▸ **Exercise prompt**:
The data below holds a line containing "Where should I click to: Open the edit" and a line containing "You are a computer-use agent. Viewport: 1439px"; please quote exactly those two lines and every line between them, and nothing else.

═══ Provided material

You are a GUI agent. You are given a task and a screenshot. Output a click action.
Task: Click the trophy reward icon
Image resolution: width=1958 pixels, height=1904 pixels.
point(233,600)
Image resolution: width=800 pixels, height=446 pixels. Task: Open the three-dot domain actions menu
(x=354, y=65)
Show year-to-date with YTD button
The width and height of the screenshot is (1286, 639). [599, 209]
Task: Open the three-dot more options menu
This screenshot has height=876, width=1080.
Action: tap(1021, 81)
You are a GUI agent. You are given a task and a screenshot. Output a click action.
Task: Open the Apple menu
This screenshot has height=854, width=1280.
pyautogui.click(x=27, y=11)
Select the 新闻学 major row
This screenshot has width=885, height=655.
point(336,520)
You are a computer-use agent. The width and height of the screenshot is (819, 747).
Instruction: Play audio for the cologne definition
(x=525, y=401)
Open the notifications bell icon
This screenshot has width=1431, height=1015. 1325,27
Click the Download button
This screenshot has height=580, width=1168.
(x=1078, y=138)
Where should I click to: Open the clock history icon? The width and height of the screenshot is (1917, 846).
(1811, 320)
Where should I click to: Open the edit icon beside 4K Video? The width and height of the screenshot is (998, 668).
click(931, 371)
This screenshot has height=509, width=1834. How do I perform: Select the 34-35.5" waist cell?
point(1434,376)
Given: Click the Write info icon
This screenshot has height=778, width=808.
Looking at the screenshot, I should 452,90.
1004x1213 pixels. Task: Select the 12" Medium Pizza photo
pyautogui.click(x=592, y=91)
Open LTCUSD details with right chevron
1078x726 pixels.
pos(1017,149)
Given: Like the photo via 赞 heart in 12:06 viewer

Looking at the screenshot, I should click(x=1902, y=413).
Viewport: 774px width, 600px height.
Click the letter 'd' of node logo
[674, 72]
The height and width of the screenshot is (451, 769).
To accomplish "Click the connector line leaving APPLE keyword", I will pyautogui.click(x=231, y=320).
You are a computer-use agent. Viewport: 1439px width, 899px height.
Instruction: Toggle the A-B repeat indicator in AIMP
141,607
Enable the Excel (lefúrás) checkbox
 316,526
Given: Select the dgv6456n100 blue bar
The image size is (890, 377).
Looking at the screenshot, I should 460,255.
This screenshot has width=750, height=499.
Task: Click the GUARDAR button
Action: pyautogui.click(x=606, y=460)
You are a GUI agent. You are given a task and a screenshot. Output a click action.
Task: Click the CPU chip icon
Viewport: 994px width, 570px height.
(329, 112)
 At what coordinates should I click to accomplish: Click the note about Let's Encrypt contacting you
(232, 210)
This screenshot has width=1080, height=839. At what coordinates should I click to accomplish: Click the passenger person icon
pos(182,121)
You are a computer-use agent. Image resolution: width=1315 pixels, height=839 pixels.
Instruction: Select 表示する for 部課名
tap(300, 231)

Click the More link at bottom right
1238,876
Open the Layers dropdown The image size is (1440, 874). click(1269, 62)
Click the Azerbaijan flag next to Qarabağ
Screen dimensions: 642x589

══════

▸ **Task result**:
Where should I click to: Open the edit icon beside 4K Video? The width and height of the screenshot is (998, 668).
click(931, 371)
This screenshot has height=509, width=1834. How do I perform: Select the 34-35.5" waist cell?
point(1434,376)
Given: Click the Write info icon
This screenshot has height=778, width=808.
Looking at the screenshot, I should 452,90.
1004x1213 pixels. Task: Select the 12" Medium Pizza photo
pyautogui.click(x=592, y=91)
Open LTCUSD details with right chevron
1078x726 pixels.
pos(1017,149)
Given: Like the photo via 赞 heart in 12:06 viewer

Looking at the screenshot, I should click(x=1902, y=413).
Viewport: 774px width, 600px height.
Click the letter 'd' of node logo
[674, 72]
The height and width of the screenshot is (451, 769).
To accomplish "Click the connector line leaving APPLE keyword", I will pyautogui.click(x=231, y=320).
You are a computer-use agent. Viewport: 1439px width, 899px height.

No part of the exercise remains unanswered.